一カ月ちょっとの休みだったが、久しぶりに会うクラスメイト達の顔ぶれは何処か懐かしく感じられる。
・・・
「さんちゃん、久しぶりだねぇ!何だか前期より更に可愛くなったねぇ!」
HR後の休み時間。
神田と共にやってきて自分の机を囲むクラス1のド天然・ピュア少女、利香の言葉にさんははにかみ笑いを浮かべる。
「そ、そうかなぁ!ありがとう。」
するといつの間にかさんの隣の真田の席に来ていた柳生が意味深げに咳払いをした。
「コホン・・・恋は女性を美しくするそうですからね。
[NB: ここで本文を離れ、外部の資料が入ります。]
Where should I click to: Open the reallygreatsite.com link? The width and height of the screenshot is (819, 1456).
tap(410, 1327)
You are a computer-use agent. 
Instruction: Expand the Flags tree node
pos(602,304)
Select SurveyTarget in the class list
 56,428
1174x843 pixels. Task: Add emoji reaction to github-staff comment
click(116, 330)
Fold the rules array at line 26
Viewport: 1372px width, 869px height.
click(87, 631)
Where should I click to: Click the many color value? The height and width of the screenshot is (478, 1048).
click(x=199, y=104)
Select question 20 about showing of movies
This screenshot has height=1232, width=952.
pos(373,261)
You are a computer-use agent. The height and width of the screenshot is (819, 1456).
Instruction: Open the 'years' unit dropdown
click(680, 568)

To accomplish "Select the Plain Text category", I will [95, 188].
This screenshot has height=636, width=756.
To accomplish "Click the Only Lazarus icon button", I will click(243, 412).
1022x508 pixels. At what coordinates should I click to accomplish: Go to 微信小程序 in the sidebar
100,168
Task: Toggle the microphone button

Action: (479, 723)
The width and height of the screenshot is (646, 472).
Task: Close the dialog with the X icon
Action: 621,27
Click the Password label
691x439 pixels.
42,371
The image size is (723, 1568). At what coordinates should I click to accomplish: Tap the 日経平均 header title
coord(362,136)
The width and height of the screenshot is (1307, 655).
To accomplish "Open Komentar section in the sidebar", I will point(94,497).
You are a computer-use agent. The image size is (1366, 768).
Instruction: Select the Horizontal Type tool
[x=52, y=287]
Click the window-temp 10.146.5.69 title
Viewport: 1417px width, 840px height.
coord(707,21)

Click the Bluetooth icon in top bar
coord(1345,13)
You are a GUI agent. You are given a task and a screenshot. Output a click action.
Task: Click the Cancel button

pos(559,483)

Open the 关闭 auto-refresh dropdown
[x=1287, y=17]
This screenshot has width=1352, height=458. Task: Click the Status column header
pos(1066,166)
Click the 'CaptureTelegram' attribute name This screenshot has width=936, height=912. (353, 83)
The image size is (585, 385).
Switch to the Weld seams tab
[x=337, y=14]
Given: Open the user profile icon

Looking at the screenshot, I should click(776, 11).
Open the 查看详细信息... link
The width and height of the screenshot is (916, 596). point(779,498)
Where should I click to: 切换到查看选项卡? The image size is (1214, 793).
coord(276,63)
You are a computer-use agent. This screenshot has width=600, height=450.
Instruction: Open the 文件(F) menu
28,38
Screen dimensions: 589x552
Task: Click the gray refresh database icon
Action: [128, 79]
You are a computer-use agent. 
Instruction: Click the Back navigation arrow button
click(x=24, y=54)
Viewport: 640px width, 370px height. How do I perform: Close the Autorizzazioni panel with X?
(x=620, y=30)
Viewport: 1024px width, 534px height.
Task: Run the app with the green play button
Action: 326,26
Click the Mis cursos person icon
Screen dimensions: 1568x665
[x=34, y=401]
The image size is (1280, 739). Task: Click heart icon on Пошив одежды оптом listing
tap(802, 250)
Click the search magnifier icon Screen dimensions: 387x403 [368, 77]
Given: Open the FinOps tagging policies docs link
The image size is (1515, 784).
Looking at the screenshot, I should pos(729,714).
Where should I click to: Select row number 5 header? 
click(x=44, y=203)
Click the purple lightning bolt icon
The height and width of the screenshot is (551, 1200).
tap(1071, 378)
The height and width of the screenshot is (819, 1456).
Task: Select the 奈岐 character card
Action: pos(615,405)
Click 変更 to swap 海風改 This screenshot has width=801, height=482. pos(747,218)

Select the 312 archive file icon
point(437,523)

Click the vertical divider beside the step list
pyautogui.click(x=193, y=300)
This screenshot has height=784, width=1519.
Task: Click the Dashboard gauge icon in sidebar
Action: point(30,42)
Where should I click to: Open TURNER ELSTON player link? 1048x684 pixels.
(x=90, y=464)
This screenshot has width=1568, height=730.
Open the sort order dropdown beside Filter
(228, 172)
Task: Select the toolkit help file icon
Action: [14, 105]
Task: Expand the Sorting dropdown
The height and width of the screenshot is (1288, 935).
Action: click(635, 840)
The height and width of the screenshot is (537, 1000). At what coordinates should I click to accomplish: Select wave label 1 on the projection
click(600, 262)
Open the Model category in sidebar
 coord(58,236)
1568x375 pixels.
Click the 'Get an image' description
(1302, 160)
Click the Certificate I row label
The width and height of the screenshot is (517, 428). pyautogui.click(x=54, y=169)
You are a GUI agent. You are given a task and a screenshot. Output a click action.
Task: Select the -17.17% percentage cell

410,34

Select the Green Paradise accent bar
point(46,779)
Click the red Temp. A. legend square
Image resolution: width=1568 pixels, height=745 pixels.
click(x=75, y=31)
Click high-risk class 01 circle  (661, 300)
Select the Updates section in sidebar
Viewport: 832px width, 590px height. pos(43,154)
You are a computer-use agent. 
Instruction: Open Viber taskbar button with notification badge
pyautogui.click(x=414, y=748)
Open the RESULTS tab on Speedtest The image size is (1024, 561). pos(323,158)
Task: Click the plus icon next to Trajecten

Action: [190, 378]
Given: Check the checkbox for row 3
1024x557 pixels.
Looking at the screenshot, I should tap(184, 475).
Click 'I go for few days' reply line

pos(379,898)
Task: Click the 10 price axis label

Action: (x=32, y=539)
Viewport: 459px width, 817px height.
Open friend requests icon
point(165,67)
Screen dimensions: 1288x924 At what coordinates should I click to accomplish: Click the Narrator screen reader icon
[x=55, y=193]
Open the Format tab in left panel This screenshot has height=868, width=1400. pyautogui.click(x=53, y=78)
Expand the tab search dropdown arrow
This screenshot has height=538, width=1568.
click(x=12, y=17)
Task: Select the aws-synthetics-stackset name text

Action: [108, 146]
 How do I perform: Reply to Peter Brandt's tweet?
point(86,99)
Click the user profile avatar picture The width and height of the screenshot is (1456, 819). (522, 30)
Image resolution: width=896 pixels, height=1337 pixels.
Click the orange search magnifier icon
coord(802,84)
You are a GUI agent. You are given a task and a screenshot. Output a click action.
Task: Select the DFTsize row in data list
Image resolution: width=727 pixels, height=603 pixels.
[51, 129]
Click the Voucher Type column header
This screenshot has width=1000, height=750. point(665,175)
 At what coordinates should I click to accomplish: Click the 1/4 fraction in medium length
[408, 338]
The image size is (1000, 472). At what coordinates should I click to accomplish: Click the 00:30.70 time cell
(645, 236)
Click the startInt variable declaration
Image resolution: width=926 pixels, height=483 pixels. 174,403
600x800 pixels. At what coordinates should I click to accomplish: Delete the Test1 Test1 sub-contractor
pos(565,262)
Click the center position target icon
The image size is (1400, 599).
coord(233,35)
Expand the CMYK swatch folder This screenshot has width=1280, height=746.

」
その言葉に利香は顔を輝かせた。
「えええ!!!恋っ?さんちゃんが!?わあ、素敵!相手はだぁれ?もしかして幸村君!?仲良いもんねぇ!」
盛り上がる利香に神田と真田が同時に食ってかかった。
「馬鹿言ってんじゃねぇぞ、利香!あんな魔王にさんはやんねぇ!」
「そうだ!さんは幸村ではなく・・・!その・・・お、お、お・・。」
顔を真っ赤にしてドモる真田を利香はキョトンとした表情で見つめる。
「お・・・?」
「なんだよ、真田。もったいぶらずに言えよ!」
「立海一の変態美少女の心を射止めたやつは誰なんだ!?やっぱテニス部員か?仁王とか丸井とも仲良いもんなぁ。」
気がつけば他のクラスメイトも真田に注目し、聞き耳を立てているようだ。
「っ・・・。」
真田が唇を戦慄かせながら言葉に詰まっていると・・・。
ガターン!
勢いよく教室のドアが開いた。
「あ、幸村君!」
利香の声でクラスメイトの視線は一斉に真田から幸村に移った。
「やあ!下衆ども!あれ、真田どうしてそんな顔を真っ赤にしているんだい?・・・もしかして昨夜はスゥイート・ラバーさんと激しい一夜を過ごしたのかな?全く憎たらしい・・・じゃなくって羨ましい限りだよ!」
「な!・・・破廉恥だぞ、幸村/// 俺たちはまだそんなことは・・・。」
真田はさんをチラチラと気にしながら答えた。
・・・しかしそんな二人のやり取りにA組の生徒は全員硬直し、水を打ったように静まり返ってしまった。